Together and without a word—perhaps all of us feeling the need to think of happy times and be consoled by the memories of younger days when we were naïve and full of love—we go from the lower floor of the restaurant to its ground floor and there stretch out on the chairs and listen to the song “Als de Orchideeën Bloeien,” which Risjaf plays on his harmonica. The song stirs and pierces the heart.
As the chords of “The Orchids Are Now in Bloom” float through the open window of the restaurant into the spring air, all of us there are thinking of another orchid, one who went by the name of Rukmini. Rukmini, the orchid… Sipping on small glasses of rum to warm the body, our minds travel back in time to a place forty-five years ago.
JAKARTA, JANUARY-OCTOBER 1952
Three flowers, three young and beautiful women, transformed Jakarta into a garden of delight. Ningsih was a red rose of arresting beauty who made every man’s heart beat faster; Rukmini, a purple orchid whose color never faded with the passing of the seasons; and Surti Anandari, a white jasmine who left her lingering fragrance wherever she went. Men who fell in love with her could almost not function when she was not in their sight.
These three young women were members of the freshman class in the Faculty of Letters and Philosophy at the University of Indonesia in Jakarta. Risjaf, Tjai, and I, being junior classmen, felt ourselves to be much more knowledgeable and superior, and we liked to tease them. The three women rented rooms at a boarding house on Jalan Cik di Tiro. My friends and I lived, as we had for the past three years, in a boarding house for men on Jalan Solo just a few hundred meters away. Across the street from our lodgings was the home of a Mr. Bustami who rented out his paviliun—a semi-detached annex of his home—to Mas Nugroho and Mas Hananto, older friends of ours who had recently begun to work at the Nusantara News office.

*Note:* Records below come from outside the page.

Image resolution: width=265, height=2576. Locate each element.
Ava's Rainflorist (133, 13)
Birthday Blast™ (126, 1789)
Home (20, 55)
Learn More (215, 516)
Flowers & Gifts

For Tjai, Risjaf, and me, the paviliun across the road became our place of recreation. Compared to our own small rooms, the paviliun was quite spacious, with a separate living room, where we could lounge about or play chess on the comfortable but louse-infested sofa. Mas Nugroho and Mas Hananto, who seemed much more mature than the three of us, frequently lent us their books—anything from anthologies of European poetry to titillating titles with pictures of men and women engaged in a myriad variety of sexual acts. Risjaf’s eyes would open widely in surprise when he flipped through the pages of these books, as if incapable of believing that that women could wrap their bodies in such positions. Mas Nug even made it a point to lend such books to Risjaf, because he got such a kick from seeing this younger and more naïve man’s reactions. Although Risjaf was the best-looking man among us, when it came to women, he was the most inexperienced.